» **Page excerpt**
-- Opening Marker --

New court documents surfaced in the investigation of financial fraud at a D.C. Charter school, suggesting widespread corruption.

Emma Brown of the Washington Post writes:

“A senior official at the D.C. Public Charter School Board allegedly received $150,000 to help the former managers of Options Public Charter School evade oversight and take millions of taxpayer dollars for themselves, according to a new court document.“Jeremy L. Williams was the chief financial officer at the D.C. Public Charter School Board, responsible for monitoring the business practices of the city’s fast-growing charter schools. But at the same time he was entrusted with rooting out financial wrongdoing, he also allegedly joined in, according to the document.

“The document, an amended complaint that D.C. government lawyers filed as part of a lawsuit that began in October, expands onallegations that Options leaders diverted more than $3 million from the Northeast Washington school for at-risk teens to companies they founded. In the court papers, D.C. authorities describe a contracting scheme more elaborate than previously believed, including the alleged payments to Williams, extensive markups of services to generate personal profit, and bringing additional taxpayer dollars to Options to enrich themselves, money meant to help the city’s neediest students.The court papers also levy new allegations against WUSA (Channel 9) news personalityJ.C. Hayward, who authorities allege had an ownership stake in one of the companies and was paid $8,500 to attend company board meetings.

-- Closing Marker --

» **Work request**
Reproduce the passage of the charter school fraud article, starting with "Emma Brown of" and going on through "to the document.". The material that follows has no connection to the article above.

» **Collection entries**
-- Opening Marker --

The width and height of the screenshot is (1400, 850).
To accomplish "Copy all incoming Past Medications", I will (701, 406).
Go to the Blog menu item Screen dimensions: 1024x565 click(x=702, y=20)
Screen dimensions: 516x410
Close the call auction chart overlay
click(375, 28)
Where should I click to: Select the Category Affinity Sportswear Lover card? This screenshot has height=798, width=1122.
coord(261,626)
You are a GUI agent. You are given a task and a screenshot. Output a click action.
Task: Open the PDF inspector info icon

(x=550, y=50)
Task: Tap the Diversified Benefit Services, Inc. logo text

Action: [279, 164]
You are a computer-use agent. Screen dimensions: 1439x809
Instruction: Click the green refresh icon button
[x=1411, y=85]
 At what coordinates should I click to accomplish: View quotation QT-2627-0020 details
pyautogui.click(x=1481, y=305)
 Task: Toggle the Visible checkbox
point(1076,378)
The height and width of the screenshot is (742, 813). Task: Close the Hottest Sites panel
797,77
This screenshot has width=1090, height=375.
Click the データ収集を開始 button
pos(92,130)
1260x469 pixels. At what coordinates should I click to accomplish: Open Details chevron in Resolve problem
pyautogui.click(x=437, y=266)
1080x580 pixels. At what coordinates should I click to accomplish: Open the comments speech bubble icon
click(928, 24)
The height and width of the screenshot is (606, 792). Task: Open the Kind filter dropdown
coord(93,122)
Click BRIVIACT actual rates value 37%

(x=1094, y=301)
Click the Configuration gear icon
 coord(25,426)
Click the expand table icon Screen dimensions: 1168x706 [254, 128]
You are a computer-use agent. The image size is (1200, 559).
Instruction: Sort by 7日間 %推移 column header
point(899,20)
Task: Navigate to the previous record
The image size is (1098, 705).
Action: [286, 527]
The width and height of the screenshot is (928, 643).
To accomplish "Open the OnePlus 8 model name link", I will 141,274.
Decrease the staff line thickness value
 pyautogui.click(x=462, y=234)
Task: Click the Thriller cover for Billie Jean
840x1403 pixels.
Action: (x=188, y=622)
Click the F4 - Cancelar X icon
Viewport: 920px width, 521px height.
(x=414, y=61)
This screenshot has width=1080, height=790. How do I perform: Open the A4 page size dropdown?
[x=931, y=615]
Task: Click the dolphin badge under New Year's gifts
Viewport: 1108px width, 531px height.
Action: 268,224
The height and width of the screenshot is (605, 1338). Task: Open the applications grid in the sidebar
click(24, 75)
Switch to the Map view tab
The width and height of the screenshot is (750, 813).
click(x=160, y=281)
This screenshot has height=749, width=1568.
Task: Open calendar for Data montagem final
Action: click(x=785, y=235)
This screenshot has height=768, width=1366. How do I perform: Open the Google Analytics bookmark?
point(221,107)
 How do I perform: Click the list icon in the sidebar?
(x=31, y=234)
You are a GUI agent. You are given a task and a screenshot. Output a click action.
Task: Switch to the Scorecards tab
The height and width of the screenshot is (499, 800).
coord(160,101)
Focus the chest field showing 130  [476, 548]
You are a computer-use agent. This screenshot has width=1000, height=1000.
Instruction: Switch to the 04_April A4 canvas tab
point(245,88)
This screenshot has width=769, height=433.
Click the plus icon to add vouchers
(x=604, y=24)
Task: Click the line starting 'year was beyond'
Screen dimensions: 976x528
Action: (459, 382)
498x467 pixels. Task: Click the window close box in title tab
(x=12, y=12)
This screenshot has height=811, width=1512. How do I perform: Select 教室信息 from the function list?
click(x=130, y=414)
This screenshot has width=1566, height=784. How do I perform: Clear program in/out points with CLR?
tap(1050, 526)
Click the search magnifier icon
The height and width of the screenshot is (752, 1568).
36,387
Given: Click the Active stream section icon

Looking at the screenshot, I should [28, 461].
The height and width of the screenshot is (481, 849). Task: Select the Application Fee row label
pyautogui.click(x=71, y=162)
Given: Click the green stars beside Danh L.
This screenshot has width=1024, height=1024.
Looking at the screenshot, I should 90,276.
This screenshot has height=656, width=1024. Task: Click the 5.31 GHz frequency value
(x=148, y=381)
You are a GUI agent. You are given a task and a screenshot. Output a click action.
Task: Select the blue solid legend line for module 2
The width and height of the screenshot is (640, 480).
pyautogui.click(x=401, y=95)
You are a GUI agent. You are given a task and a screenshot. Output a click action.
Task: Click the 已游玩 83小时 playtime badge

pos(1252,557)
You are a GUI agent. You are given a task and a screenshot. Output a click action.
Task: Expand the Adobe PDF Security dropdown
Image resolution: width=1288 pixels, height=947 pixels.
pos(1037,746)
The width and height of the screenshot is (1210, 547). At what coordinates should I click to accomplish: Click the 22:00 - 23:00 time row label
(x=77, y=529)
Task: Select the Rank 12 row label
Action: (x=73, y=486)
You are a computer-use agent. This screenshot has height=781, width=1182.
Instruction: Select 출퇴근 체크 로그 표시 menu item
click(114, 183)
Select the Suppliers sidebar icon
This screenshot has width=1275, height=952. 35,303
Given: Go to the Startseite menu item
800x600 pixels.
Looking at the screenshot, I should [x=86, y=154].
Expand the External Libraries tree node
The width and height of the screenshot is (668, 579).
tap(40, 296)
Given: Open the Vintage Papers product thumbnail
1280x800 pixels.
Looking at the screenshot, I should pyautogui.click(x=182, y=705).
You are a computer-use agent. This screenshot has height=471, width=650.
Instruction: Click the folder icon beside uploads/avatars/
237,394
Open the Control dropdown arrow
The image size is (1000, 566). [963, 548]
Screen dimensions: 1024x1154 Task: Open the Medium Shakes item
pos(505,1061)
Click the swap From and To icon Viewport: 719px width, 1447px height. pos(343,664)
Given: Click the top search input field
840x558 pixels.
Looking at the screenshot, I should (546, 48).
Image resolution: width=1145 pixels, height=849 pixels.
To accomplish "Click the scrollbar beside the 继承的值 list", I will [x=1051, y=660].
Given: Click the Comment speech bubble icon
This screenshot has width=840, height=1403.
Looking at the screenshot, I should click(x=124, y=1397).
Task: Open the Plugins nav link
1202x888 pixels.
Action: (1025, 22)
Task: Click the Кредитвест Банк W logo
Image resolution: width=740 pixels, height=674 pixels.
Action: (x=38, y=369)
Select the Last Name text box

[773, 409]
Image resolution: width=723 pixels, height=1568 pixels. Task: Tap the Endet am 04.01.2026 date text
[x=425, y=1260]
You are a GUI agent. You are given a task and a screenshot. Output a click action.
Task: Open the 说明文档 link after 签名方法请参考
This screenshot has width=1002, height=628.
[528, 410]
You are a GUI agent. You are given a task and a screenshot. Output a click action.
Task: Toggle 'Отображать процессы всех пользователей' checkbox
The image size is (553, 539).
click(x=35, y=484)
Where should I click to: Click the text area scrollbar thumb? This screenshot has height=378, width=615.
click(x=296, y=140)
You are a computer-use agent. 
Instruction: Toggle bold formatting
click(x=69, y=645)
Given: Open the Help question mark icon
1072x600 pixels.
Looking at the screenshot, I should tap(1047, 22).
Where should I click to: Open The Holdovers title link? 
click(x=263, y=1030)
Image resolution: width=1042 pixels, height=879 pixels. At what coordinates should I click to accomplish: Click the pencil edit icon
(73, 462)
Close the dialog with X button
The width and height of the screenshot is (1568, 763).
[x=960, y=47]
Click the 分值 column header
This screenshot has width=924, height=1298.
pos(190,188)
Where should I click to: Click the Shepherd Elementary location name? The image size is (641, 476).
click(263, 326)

-- Closing Marker --

» **Answer space**
Emma Brown of the Washington Post writes:

“A senior official at the D.C. Public Charter School Board allegedly received $150,000 to help the former managers of Options Public Charter School evade oversight and take millions of taxpayer dollars for themselves, according to a new court document.“Jeremy L. Williams was the chief financial officer at the D.C. Public Charter School Board, responsible for monitoring the business practices of the city’s fast-growing charter schools. But at the same time he was entrusted with rooting out financial wrongdoing, he also allegedly joined in, according to the document.